After the leper colony was dissolved, Spinalonga sank into oblivion; interest in it was revived by the work of people like Maurice Born.[6]

Spinalonga was one of the last active leper colonies in Europe; others that have survived Spinalonga include Tichileşti in eastern Romania, Fontilles in Spain and Talsi in Latvia. As of 2002, few lazarettos remain in Europe.[7]

Spinalonga today

A view of the Venetian fortifications

Today, the uninhabited island is a popular tourist attraction in Crete. In addition to the abandoned leper colony and the fortress, Spinalonga is known for its small pebble beaches and shallow waters. The island can easily be accessed from Plaka, Elounda and Agios Nikolaos. Tourist boats depart from all three towns on a daily basis (every 30 minutes from Elounda). Since there is no accommodation on Spinalonga, the tours last only a few hours.

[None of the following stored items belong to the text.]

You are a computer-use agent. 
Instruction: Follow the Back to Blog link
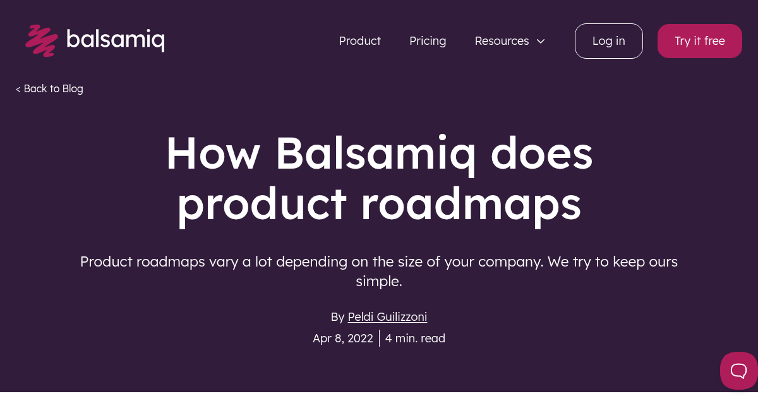[53, 88]
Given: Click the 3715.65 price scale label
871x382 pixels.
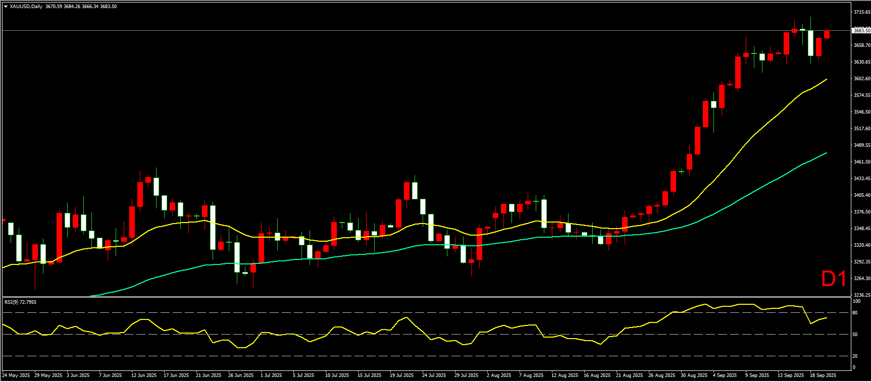Looking at the screenshot, I should coord(861,12).
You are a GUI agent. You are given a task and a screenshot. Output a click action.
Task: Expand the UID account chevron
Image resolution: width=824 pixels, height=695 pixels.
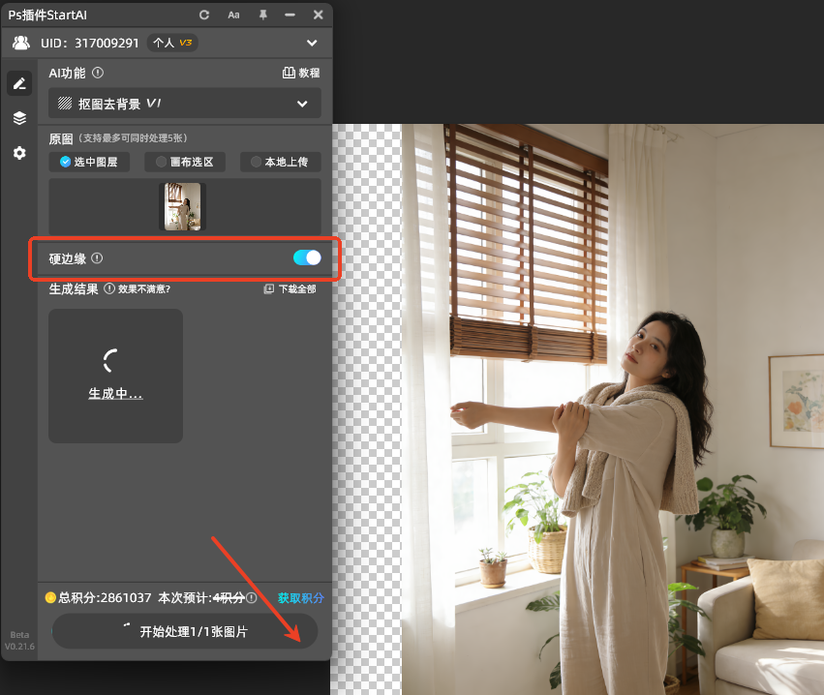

Spinalonga is under consideration to become a World Heritage Site.[8][9]

In popular culture

West bank of Spinalonga

Spinalonga featured in the 1977 British television series Who Pays the Ferryman? and Werner Herzog's experimental short film Last Words. It is the (unnamed) setting of Ali Smith's short story The Touching of Wood (in Free Love and Other Stories, 1995). It is also the setting for the 2005 novel The Island by Victoria Hislop, the story of a family's ties to the leper colony; the book was adapted for television in the television series To Nisi by Mega Channel Greece.[10]

The short story "Spinalonga" by John Ware, about a tourist group that visits the island, was included in the 13th Pan Book of Horror.[11]